# Oak Boards in Aquarium



## Harry Muscle (Mar 21, 2007)

I'm trying to find some cheap yet inflexible plastic to attach my driftwood to and I was wondering if anyone has ever tried using oak boards for this purpose. Oak is supposed to be safe from what I've read and since it's lumber it would have been kiln dried which would have dried it out like it would in nature, or so I assume. I know it's a strange idea but I'm wondering if this would actually work. Definitely easier to find an oak board or two at the lumber yard that trying to find plastic. Any input, comments, etc are highly appreciated.

Thanks,
Harry


----------



## carl (Feb 11, 2010)

If you need flat pvc plastic, JJ Downs has it by the sheet or they have a rack of off cuts that they will sell you a piece from, oak boards should be fine, you're going to need rocks to keep it from floating and some activated carbon if you water turns brown


----------



## BillD (Jun 5, 2006)

Why not use a piece of slate tile?


----------



## planter (Jun 9, 2008)

How big and how thick of a sheet (s) are you looking for?


----------



## Harry Muscle (Mar 21, 2007)

planter said:


> How big and how thick of a sheet (s) are you looking for?
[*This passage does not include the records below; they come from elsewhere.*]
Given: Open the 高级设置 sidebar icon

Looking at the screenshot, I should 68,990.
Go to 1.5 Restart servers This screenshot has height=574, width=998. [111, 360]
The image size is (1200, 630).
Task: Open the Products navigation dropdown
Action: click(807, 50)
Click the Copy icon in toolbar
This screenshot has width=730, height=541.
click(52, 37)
Ideally something around 15" by 30". I've used thin plastic before and the warping becomes a pain so if I go with plastic again I'm looking for something that doesn't flex, probably around 1/2" thick would be my guess.

Thanks,
Harry


----------



## planter (Jun 9, 2008)

I might be able to help you we use pvc sheeting at work. If I find an off cut that size I'll let you know. We have sheets that range from 1/8 to 5/8 thick. Free of course


----------



## Harry Muscle (Mar 21, 2007)

planter said:


> I might be able to help you we use pvc sheeting at work. If I find an off cut that size I'll let you know. We have sheets that range from 1/8 to 5/8 thick. Free of course


That would be awesome. Thank you.

Harry


----------